Return the data below in full, exactly as it stands.

++++ Data for analysis

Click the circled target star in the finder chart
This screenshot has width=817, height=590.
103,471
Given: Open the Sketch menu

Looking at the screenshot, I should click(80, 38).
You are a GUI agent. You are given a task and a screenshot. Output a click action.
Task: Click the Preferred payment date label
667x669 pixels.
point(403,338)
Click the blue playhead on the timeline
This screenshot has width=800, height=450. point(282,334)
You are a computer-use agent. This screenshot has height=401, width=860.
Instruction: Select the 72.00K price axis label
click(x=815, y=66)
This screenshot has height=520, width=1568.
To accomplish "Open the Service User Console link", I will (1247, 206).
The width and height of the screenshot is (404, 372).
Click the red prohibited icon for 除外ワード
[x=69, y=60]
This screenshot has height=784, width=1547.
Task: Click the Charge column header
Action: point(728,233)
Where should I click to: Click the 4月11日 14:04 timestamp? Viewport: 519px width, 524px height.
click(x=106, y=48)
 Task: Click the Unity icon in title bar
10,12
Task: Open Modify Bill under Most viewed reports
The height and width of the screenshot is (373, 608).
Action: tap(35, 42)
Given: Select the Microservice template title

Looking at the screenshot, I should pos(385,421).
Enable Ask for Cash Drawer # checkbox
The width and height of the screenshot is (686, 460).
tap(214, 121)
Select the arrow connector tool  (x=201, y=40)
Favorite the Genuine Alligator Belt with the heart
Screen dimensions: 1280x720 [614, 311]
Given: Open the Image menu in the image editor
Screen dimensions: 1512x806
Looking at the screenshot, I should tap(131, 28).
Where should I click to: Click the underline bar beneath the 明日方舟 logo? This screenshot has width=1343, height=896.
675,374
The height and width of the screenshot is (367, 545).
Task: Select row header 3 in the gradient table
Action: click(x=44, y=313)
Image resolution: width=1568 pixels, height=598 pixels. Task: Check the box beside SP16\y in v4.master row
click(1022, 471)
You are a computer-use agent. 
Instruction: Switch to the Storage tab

++++++++

Solution to the exercise —
Click the circled target star in the finder chart
This screenshot has width=817, height=590.
103,471
Given: Open the Sketch menu

Looking at the screenshot, I should click(80, 38).
You are a GUI agent. You are given a task and a screenshot. Output a click action.
Task: Click the Preferred payment date label
667x669 pixels.
point(403,338)
Click the blue playhead on the timeline
This screenshot has width=800, height=450. point(282,334)
You are a computer-use agent. This screenshot has height=401, width=860.
Instruction: Select the 72.00K price axis label
click(x=815, y=66)
This screenshot has height=520, width=1568.
To accomplish "Open the Service User Console link", I will (1247, 206).
The width and height of the screenshot is (404, 372).
Click the red prohibited icon for 除外ワード
[x=69, y=60]
This screenshot has height=784, width=1547.
Task: Click the Charge column header
Action: point(728,233)
Where should I click to: Click the 4月11日 14:04 timestamp? Viewport: 519px width, 524px height.
click(x=106, y=48)
 Task: Click the Unity icon in title bar
10,12
Task: Open Modify Bill under Most viewed reports
The height and width of the screenshot is (373, 608).
Action: tap(35, 42)
Given: Select the Microservice template title

Looking at the screenshot, I should pos(385,421).
Enable Ask for Cash Drawer # checkbox
The width and height of the screenshot is (686, 460).
tap(214, 121)
Select the arrow connector tool  (x=201, y=40)
Favorite the Genuine Alligator Belt with the heart
Screen dimensions: 1280x720 [614, 311]
Given: Open the Image menu in the image editor
Screen dimensions: 1512x806
Looking at the screenshot, I should tap(131, 28).
Where should I click to: Click the underline bar beneath the 明日方舟 logo? This screenshot has width=1343, height=896.
675,374
The height and width of the screenshot is (367, 545).
Task: Select row header 3 in the gradient table
Action: click(x=44, y=313)
Image resolution: width=1568 pixels, height=598 pixels. Task: Check the box beside SP16\y in v4.master row
click(1022, 471)
You are a computer-use agent. 
Instruction: Switch to the Storage tab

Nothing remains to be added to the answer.